• DESKRIPSI TUGAS:
Tulislah lanjutan tulisan tentang rindu di bawah ini, dimulai tepat sesudah kalimat terakhirnya.

• KUTIPAN TEKS:
•••••
Rabu, 18 Maret 2009

Belajar Menidurkan Rindu

Oleh : Sukma

Beberapa waktu saya pernah benar-benar tidak berdaya. Saya sadari ternyata ketidakberdayaan itu disebabkan karena saya tengah dirudung rindu. Rindu pada seseorang, rindu pada keluarga yang jauh di rantau atau rindu pada barang-barang kesayangan yang dulu pernah hilang. Namun yang lebih ekstrim lagi, entah mengapa saya pun sangat rindu ingin menikah di atas salju, rindu makan malam bersama ratu Inggris, berkelahi dengan Jet Li atau berunding dengan Barack Obama. Iya, itu semua kerinduan saya.

Sudah berulang kali rindu itu saya simpan rapat-rapat. Herannya, semakin rapat rindu itu saya simpan semakin memaksa pula rindu itu ingin keluar. Hingga pada suatu waktu kerinduan saya itu benar-benar telah membikin saya setengah waras. Betapa saya sangat rindu dengan seorang gadis. Ingin sekali hasrat hati bertemu dengan elok rupanya, memetik senyum dari wajahnya, lalu setelahnya, saya kerlingkan mata saya di depan gadis itu.

Alamak ! Kerinduan yang sangat gila menurut saya. Alhasil, setelah direnung-renung, saya sering tak nyenyak tidur memikir rindu-rindu itu. Tetap saja mustahil rindu itu saya wujudkan. Saya tidak punya kuasa kala hal-hal itu datang. Walaupun sudah acap kali orang-orang di sekitar saya mengatakan bahwa itu hal yang mustahil. Tetapi, tiba-tiba saja saya begitu yakin kalau rindu itu masih bisa saya nyatakan.

Perihal apakah akan terwujud, mungkin bisa jadi tidak mungkin. Hanya saja, rindu saya, kepinginnya saya, sering ketika rindu itu datang, saya ingin orang yang saya rindui, benda yang saya rindui mengerti kalau saya merindukan mereka. Dan itu sudah cukup untuk memuaskan rindu saya !

Beruntung ketika saya memiliki banyak sahabat, mereka bisa dijadikan teman curhat tentang kerinduan saya itu. Setidaknya ketegangan saya terhadap sesuatu yang saya rindui mulai tersalurkan. Hanya saja ketika beberapa hal tentang rindu itu mulai tidak memberi ruang untuk saya bernapas, saya sering dipukul asma. Tentu menyakitkan.

Mata saya berkunang-kunang, rambut saya mengeras, pipi saya...ah, seperti menggelembung. Belum lagi hati saya yang sudah pasti morat-marit.
•••••
• BAHAN:

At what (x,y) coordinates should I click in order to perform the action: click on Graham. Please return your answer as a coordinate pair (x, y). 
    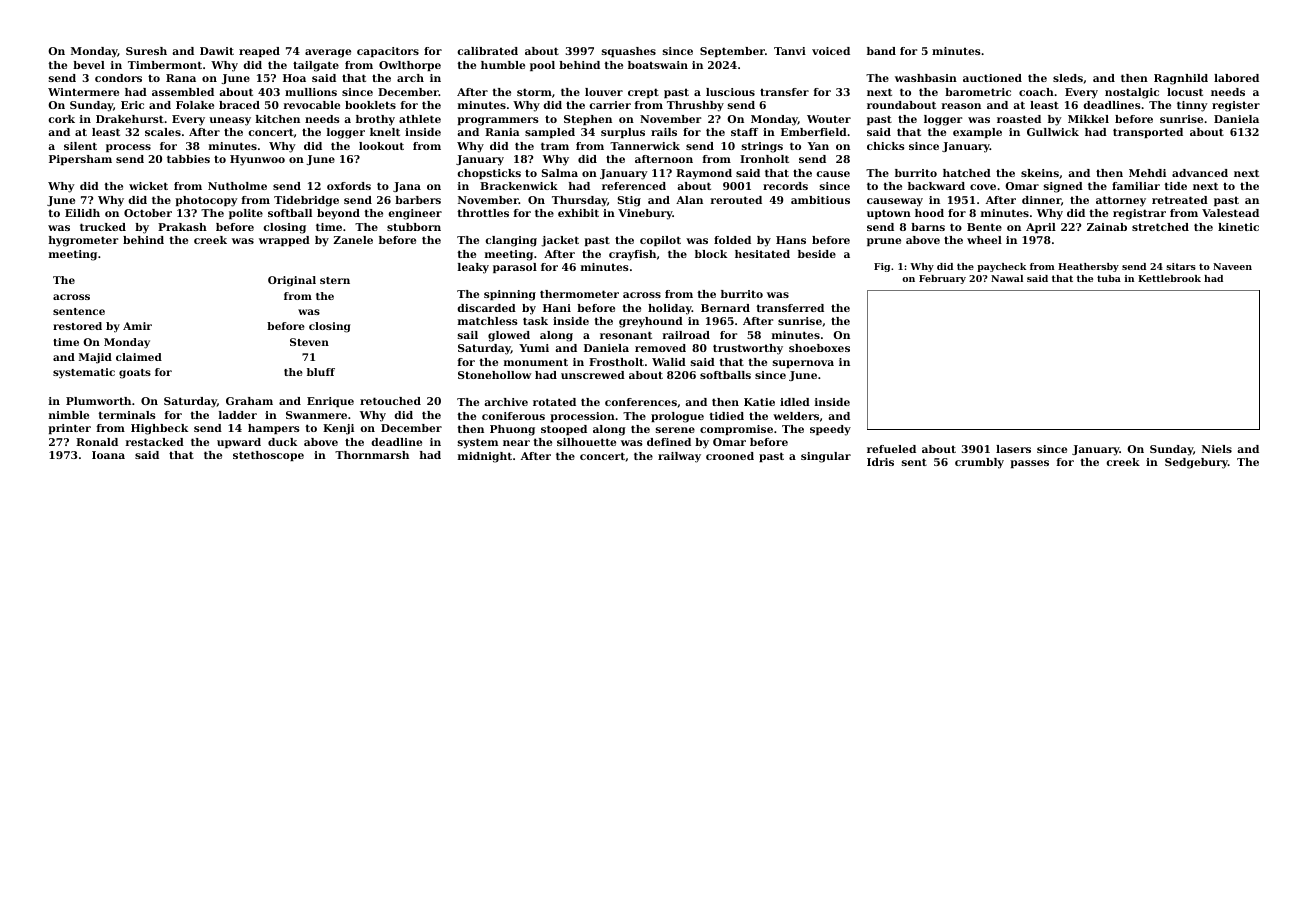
•••••
• JAWABAN TUGAS:
Ada kalanya sahabat, ruang kosong, dinding, jurang yang dalam, air laut, kupu-kupu atau apa saja terkadang tidak sanggup mewakili hasrat rindu itu. Akhirnya saya sering lemah. Tidak berdaya. Lantaran dikalahkan rindu.

Sebut saja ketika saya rindu dengan seorang gadis yang saya puja itu. Untunglah, saat itu saya berani mengacungkan nyali hendak mengatakan rindu itu padanya. Dengan segera saya mengambil ponsel, memilih beberapa kata yang menurut saya romantis, mengetikkannya maka jadilah pesan itu hendak saya kirim.

“Hai, Gadisku ! Tahukah kau bahwa betapa hari ini saya sangat merindukanmu ?”

Ah, itu isi pesan singkat saya pada seorang gadis yang saya puja.

Apa yang terjadi ? Wow, ternyata hati saya riang sangat. Seperti ada reruntuhan embun yang menetes begitu sejuk dalam sanubari saya. Dalam renungan saya, pastilah gadis itu bersemi-semi wajahnya. Merah dadu pipinya. Serta meriah pula gedebar hatinya. Ahai, malang-melintang perasaan saya waktu itu !

Tapi sayang, terkaan saya tentang itu tidak tepat. Gadis itu sepertinya kecewa. Sama sekali tidak senang. Sapaannya pesimis. Dia malah membalas dengan pesan yang membikin rindu saya terjungkal nestapa.

“Jangan dibilang-bilang !” Kata gadis itu selanjutnya

“Kenapa ? Kamu tidak suka ?” Tanya saya

“Kira-kira begitu, tidak semua rasa harus diungkapkan.” Balasnya pula.

Oh, Tuhan !

Rontok rindu saya mendengar ucap itu dari gadis yang saya rindui. Entahlah! Malu, bingung, was-was, panik, semuanya campur aduk dalam benak saya. Sampai sekarang pun sms itu selalu saja saya timang-timang. Belum saya hapus. Nyaris tiap malam ketika rindu saya mulai muncul lagi, mulai tampil lagi, saya sering membaca pesan itu dari ponsel saya.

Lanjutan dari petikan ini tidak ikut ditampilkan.